I am using Pyspark, and I have 4 data frames, each having the same schema. I want to count the distinct ids in them all.
But if I do:
combined_df1 = (df1.select('id')) \
.union(df2.select('id')) \
.union(df3.select('id')) \
.union(df4.select('id'))
combined_df1.select('id').distinct().count()
I get a higher figure than if I do:
combined_df2 = df1 \
.union(df2) \
.union(df3) \
.union(df4)
combined_df2.select('id').distinct().count()
About 10% more rows returned, not an insignificant amount. What's going on here?
Why does it matter whether I select distinct id
before or after the union? It's the same list of id
s either way isn't it?
CodePudding user response:
It is difficult to be sure, but my guess is that your columns/schemas in each dataframe do not have the same order. union
merges your dataframe into one big dataframe where the ID column of the first dataframe is "unioned" with another column of the next dataframes. Therefores, the disctint "fails" because it tries to dedup inapropriated values.

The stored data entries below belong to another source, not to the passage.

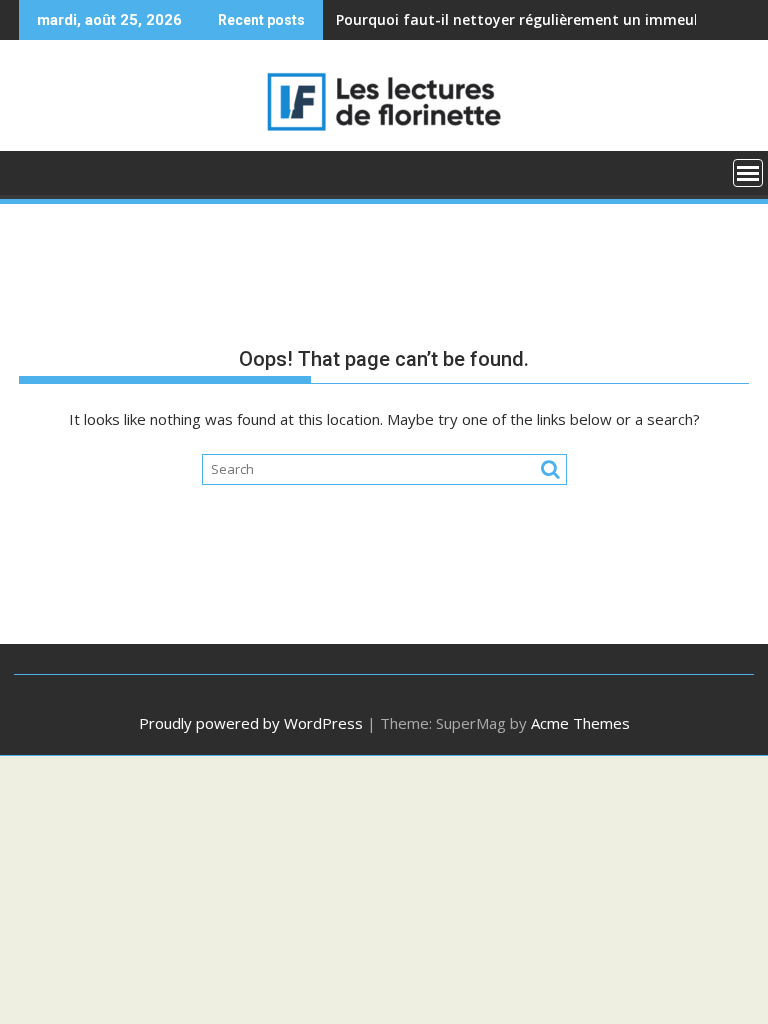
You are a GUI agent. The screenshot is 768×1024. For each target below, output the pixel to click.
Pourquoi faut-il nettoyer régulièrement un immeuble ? (531, 19)
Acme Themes (580, 723)
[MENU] (748, 173)
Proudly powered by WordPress (251, 723)
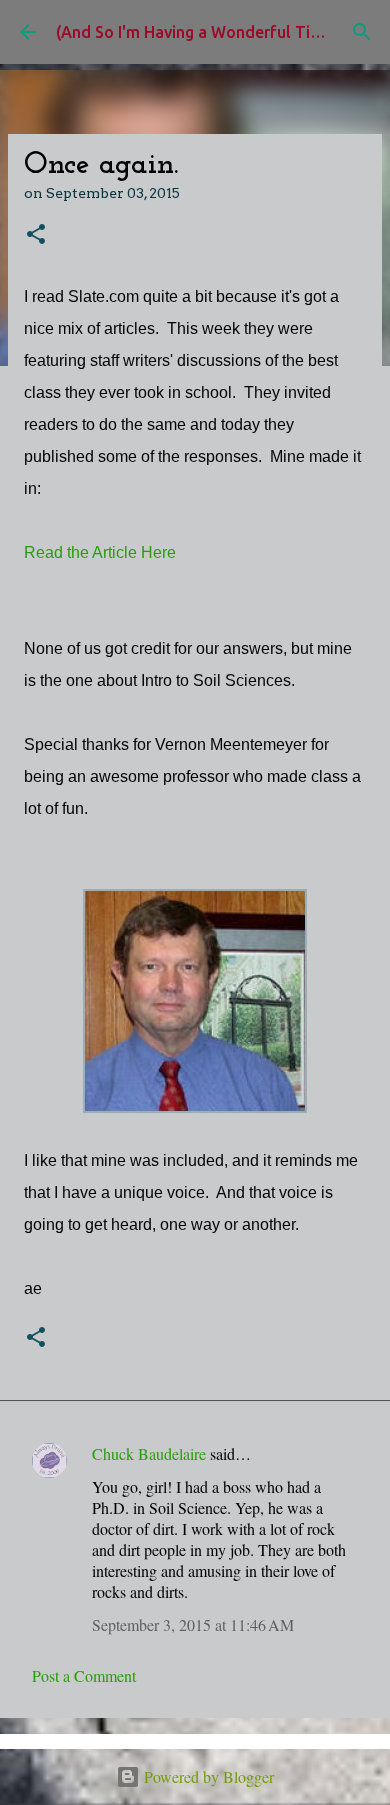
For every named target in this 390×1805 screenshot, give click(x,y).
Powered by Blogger (207, 1776)
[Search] (362, 32)
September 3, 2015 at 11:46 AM (193, 1624)
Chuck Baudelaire (149, 1453)
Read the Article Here (100, 552)
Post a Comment (84, 1675)
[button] (36, 235)
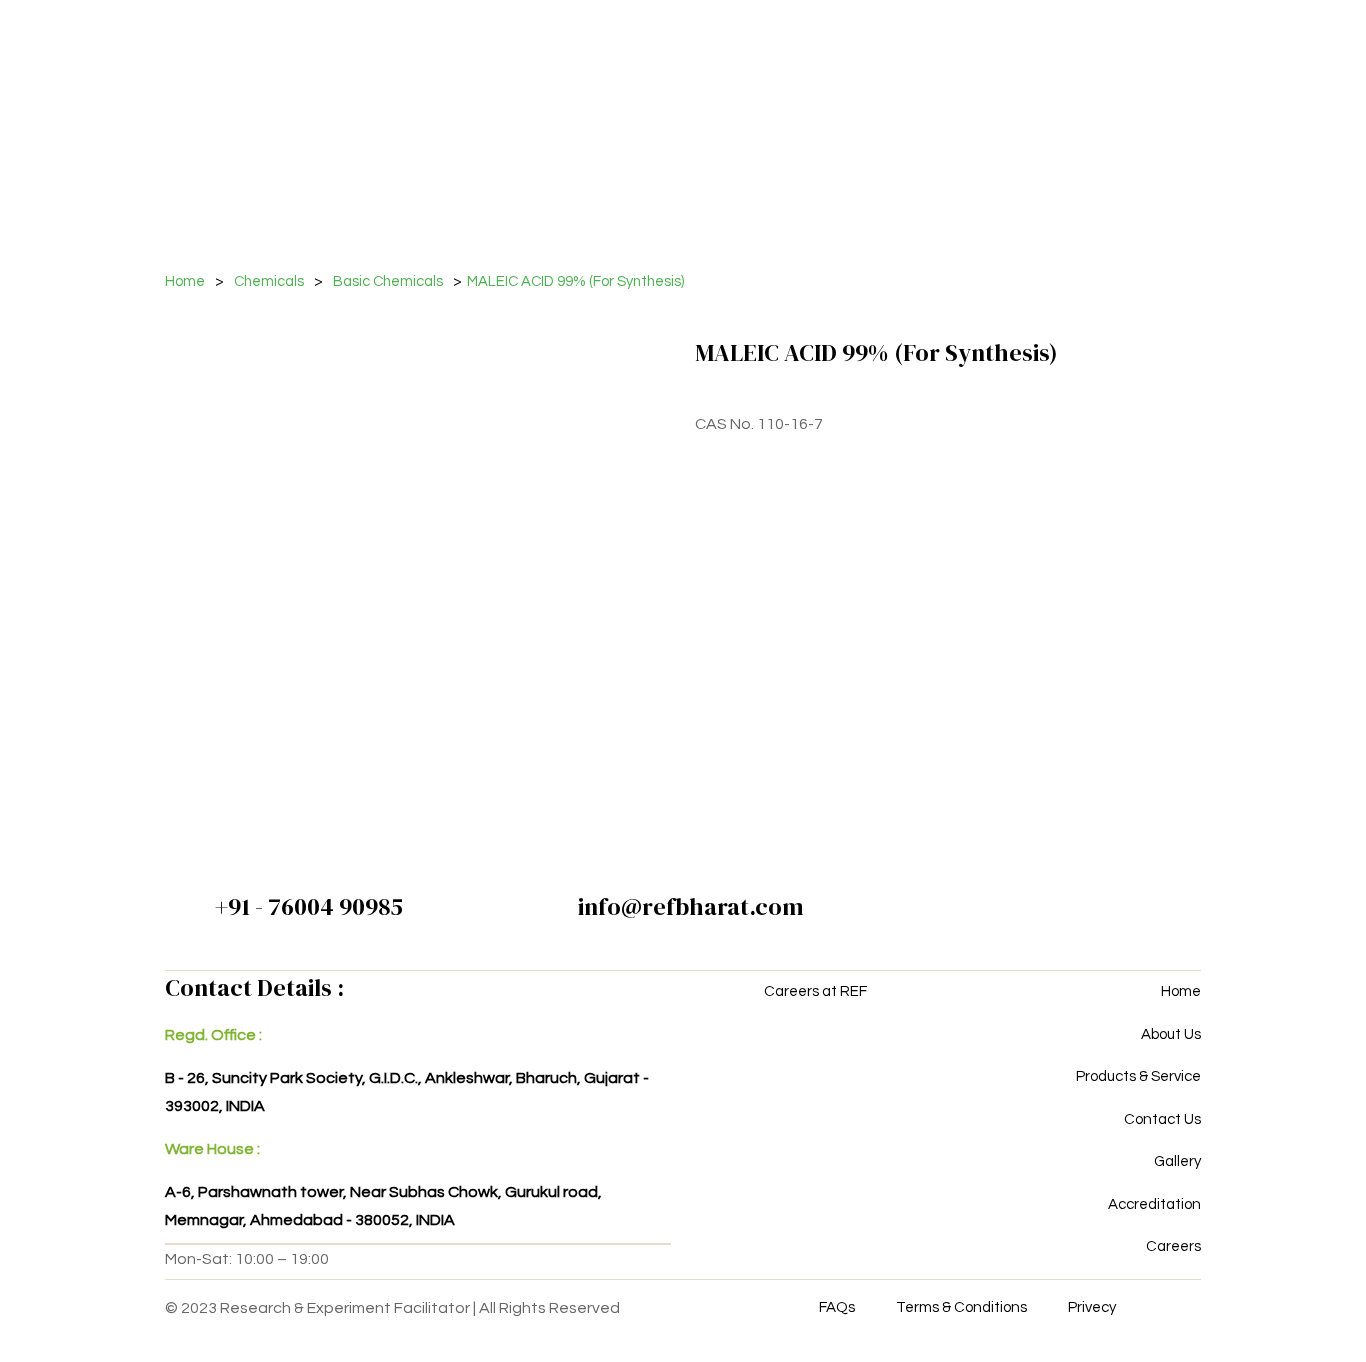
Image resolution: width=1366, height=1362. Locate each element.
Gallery (1177, 1161)
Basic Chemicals (388, 281)
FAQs (837, 1307)
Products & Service (1138, 1076)
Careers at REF (815, 991)
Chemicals (269, 281)
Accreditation (1154, 1204)
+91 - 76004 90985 (309, 906)
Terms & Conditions (961, 1307)
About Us (1171, 1034)
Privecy (1092, 1307)
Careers (1173, 1246)
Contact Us (1162, 1119)
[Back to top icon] (1270, 1321)
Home (185, 281)
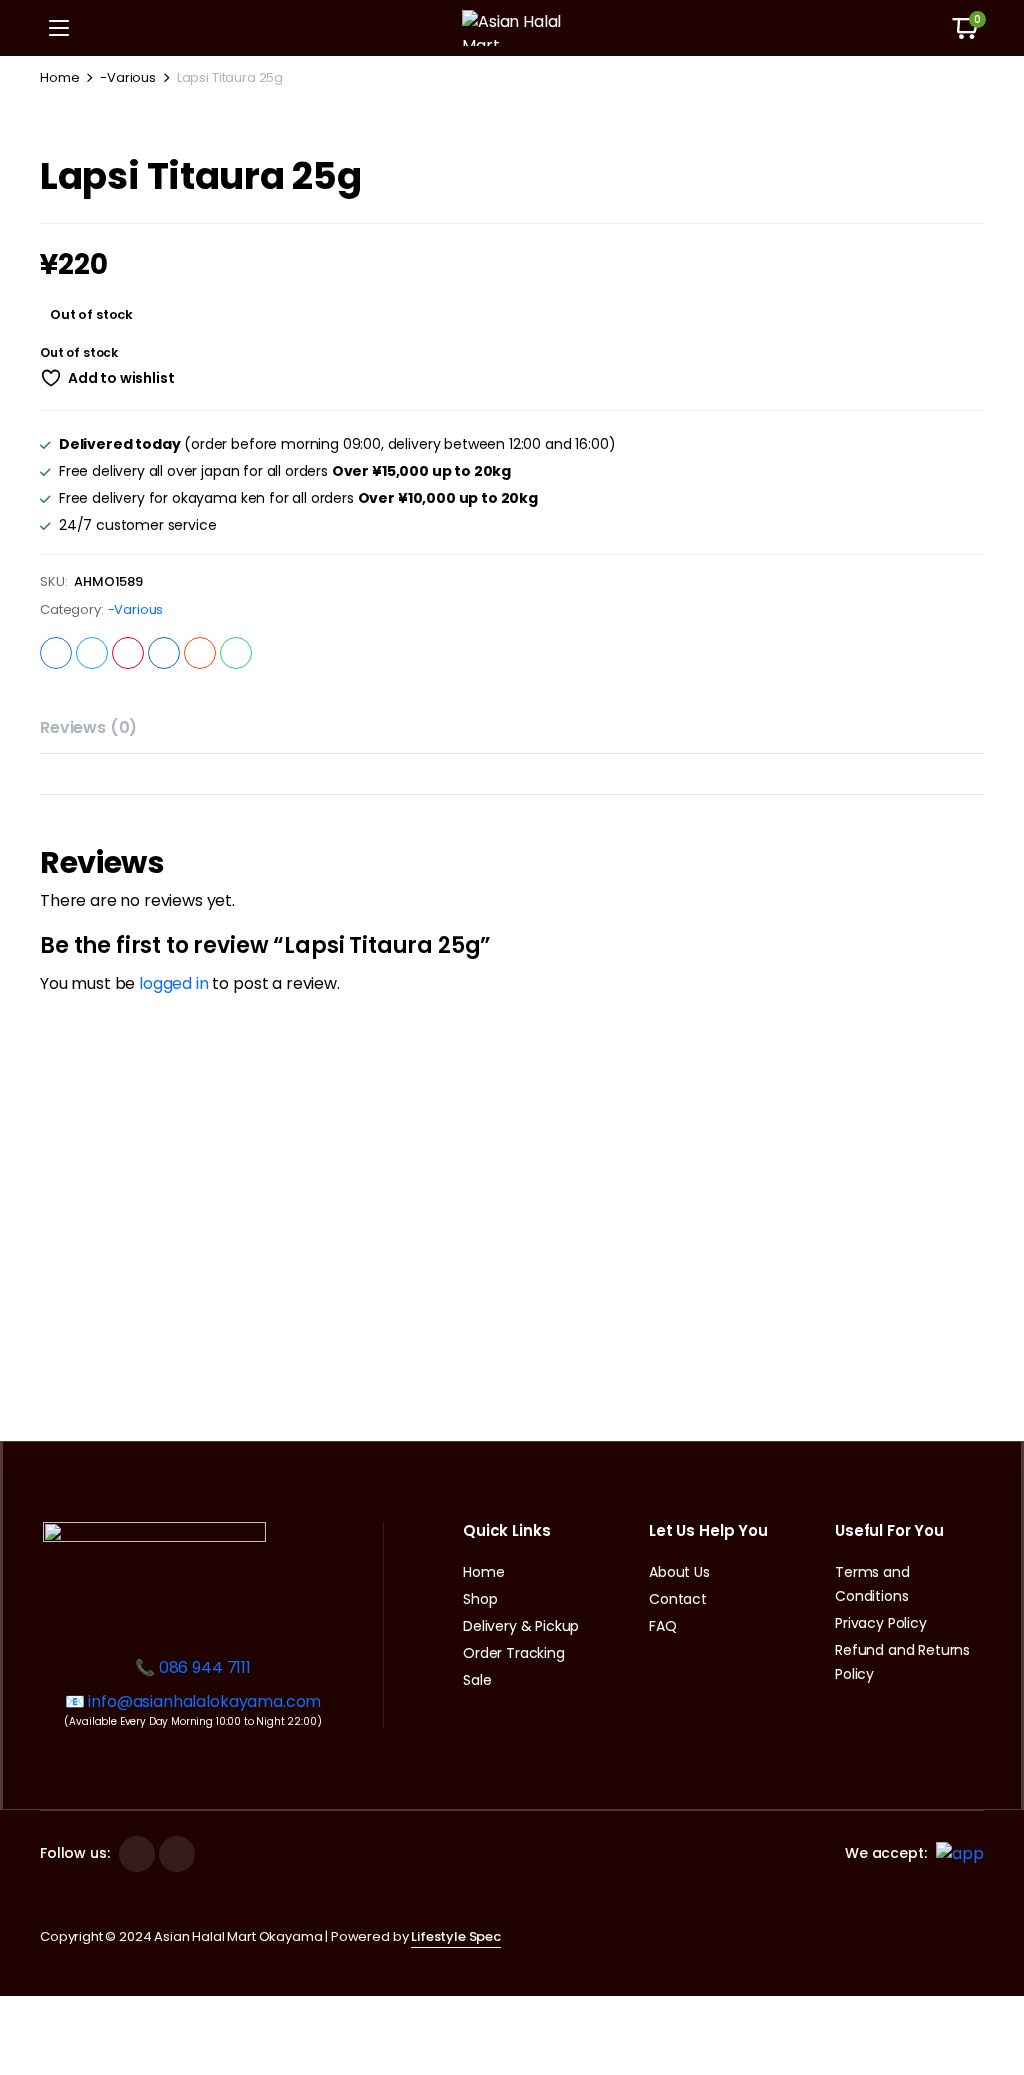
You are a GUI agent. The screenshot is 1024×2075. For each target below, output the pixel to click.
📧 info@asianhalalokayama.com (193, 1701)
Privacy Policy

The solution is to replace union
with unionByName
.
To answer exactly your question :
Why does it matter whether I select distinct id before or after the union?
TL;DR ==> Union does not distinct the values.
Let's take a simple example, with 2 dataframes :
df1:
id |
---|
2 |
2 |
3 |
df2:
id |
---|
1 |
1 |
3 |
id1.distinct ==> [2,3]
id2.distinct ==> [1,3]
id1.distinct().union(id2.distinct) ==> ([2,3]).union([1,3]) ==> [2,3,1,3] (4 elements)
id1.union(id2) ==> [2,2,3,1,1,3]
id1.union(id2).distinct() ==> [1,2,3] (only 3 elements)
You see that doing the distinct afterwards removes the duplicates that exist between your dataframes.